-- Task details --
For this exercise, output the entries below exactly from the line that holds "Where should I" to the line that holds "The image size is (1362, 762).", both ends included. No pictures belong in the copy.

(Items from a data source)
= = = =
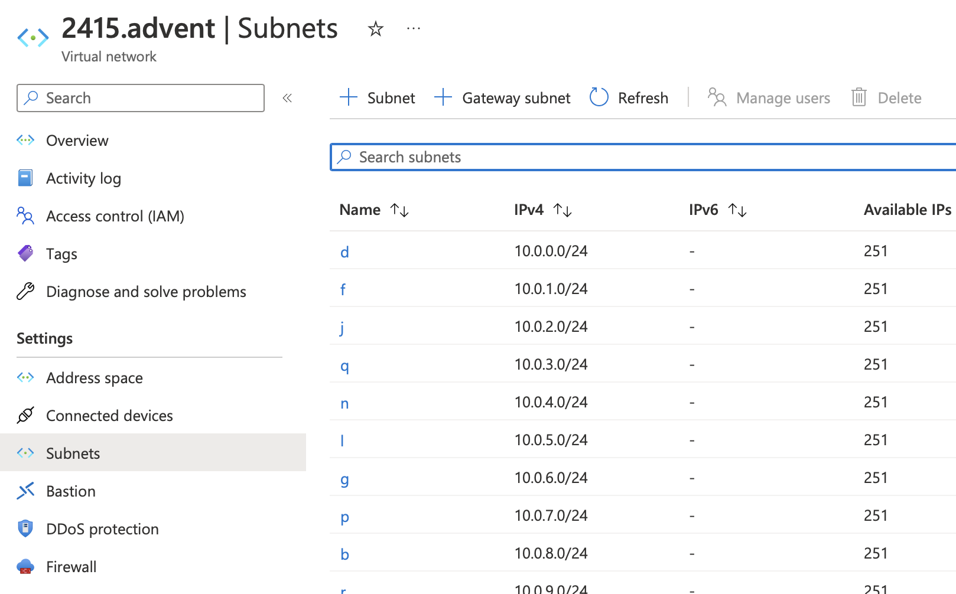Click the Manage users icon
Screen dimensions: 956x594
717,97
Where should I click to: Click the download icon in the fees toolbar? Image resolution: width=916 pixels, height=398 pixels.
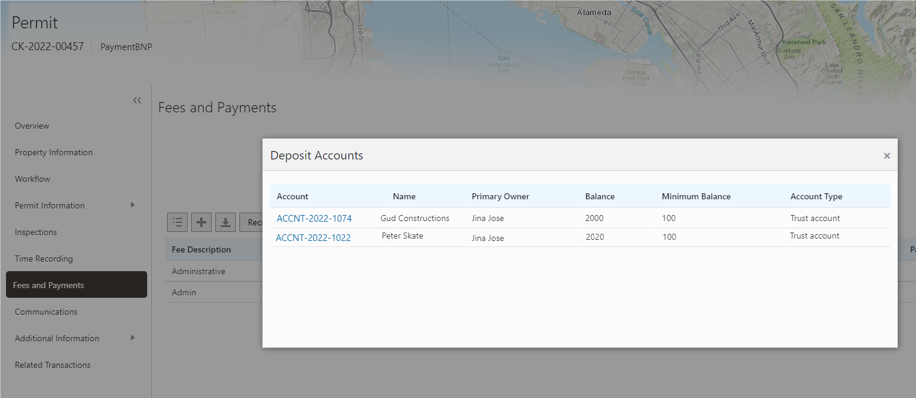[x=225, y=222]
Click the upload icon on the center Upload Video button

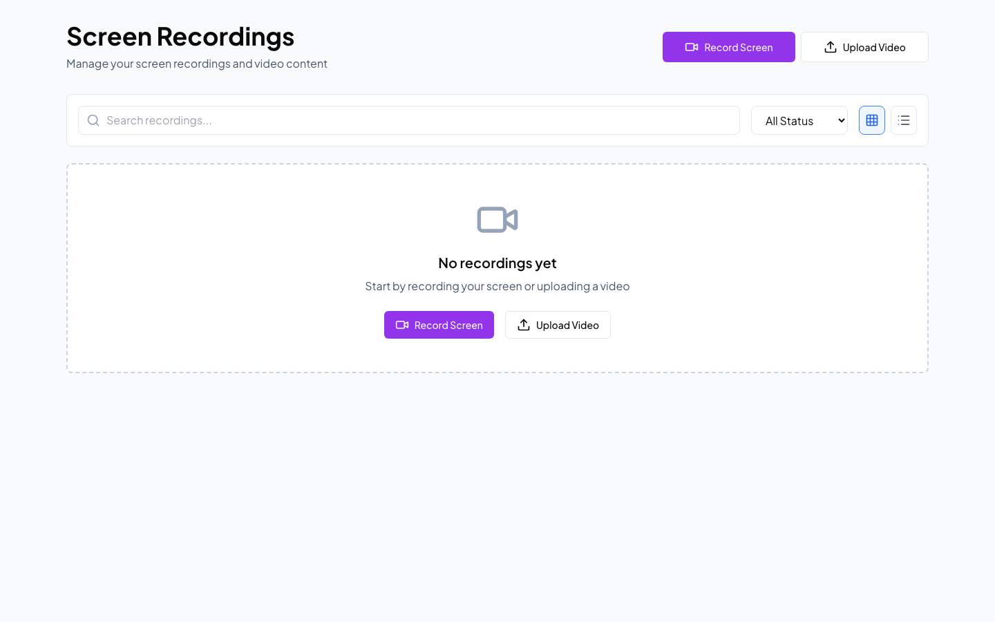pos(523,325)
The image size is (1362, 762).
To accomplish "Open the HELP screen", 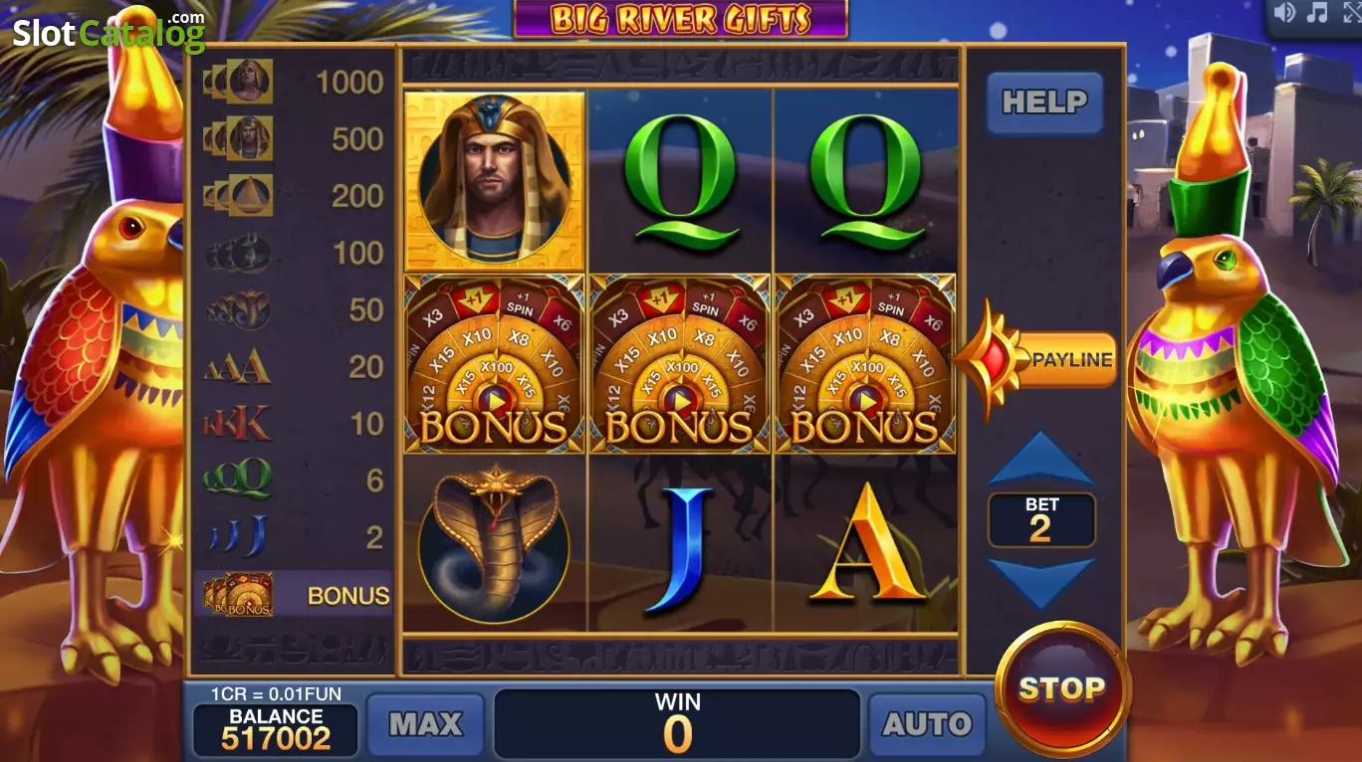I will pyautogui.click(x=1044, y=101).
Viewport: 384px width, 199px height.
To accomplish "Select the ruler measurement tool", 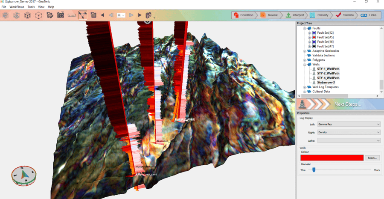I will 72,15.

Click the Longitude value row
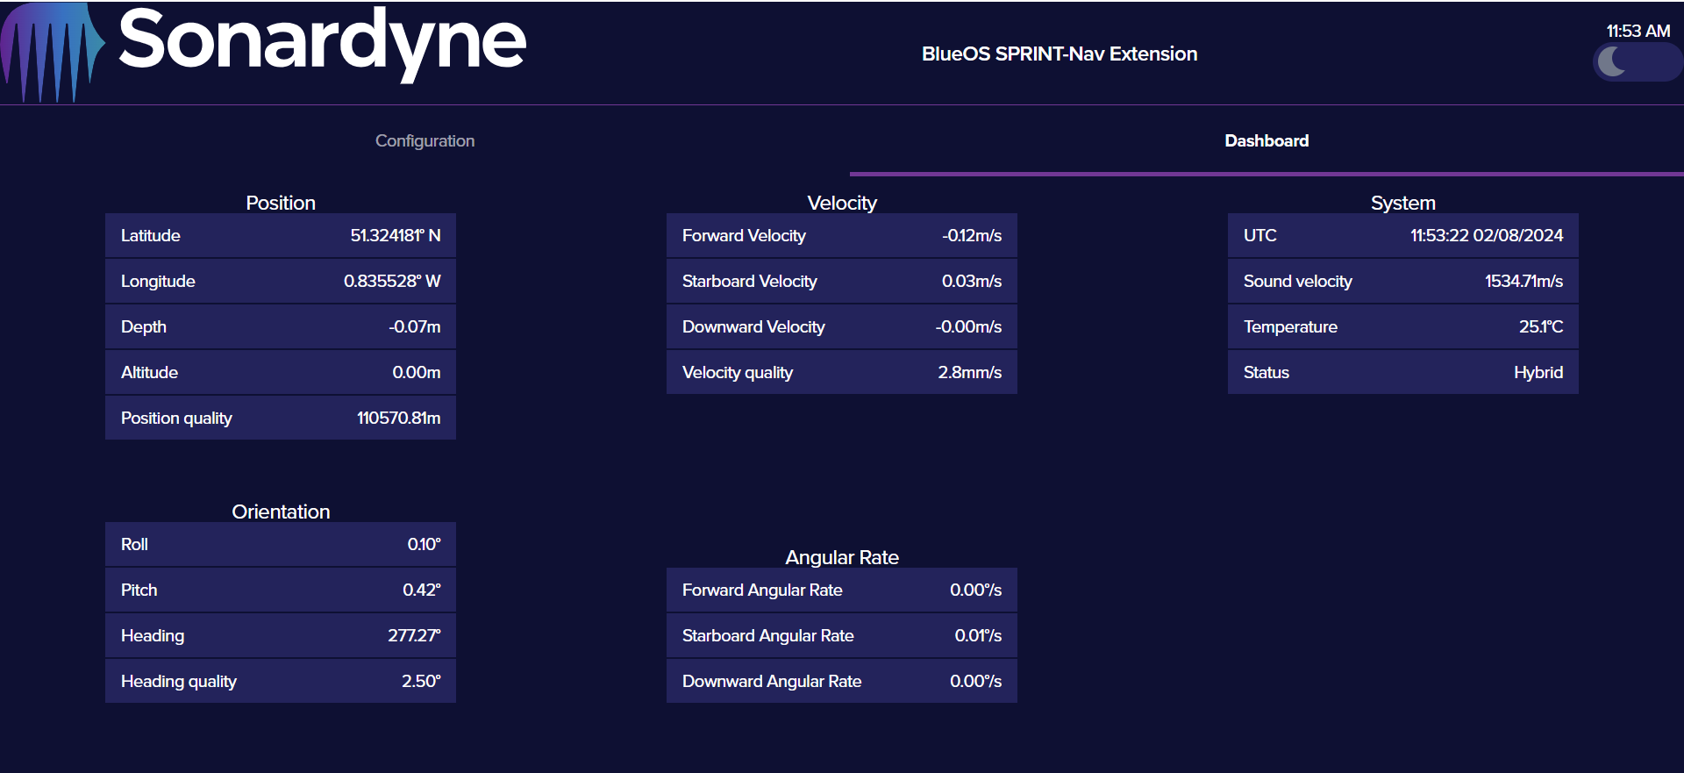(x=281, y=282)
= = = =
-- Answer to the exercise --
Where should I click to: Click the download icon in the fees toolbar? Image resolution: width=916 pixels, height=398 pixels.
[x=225, y=222]
Click the upload icon on the center Upload Video button

pos(523,325)
The image size is (1362, 762).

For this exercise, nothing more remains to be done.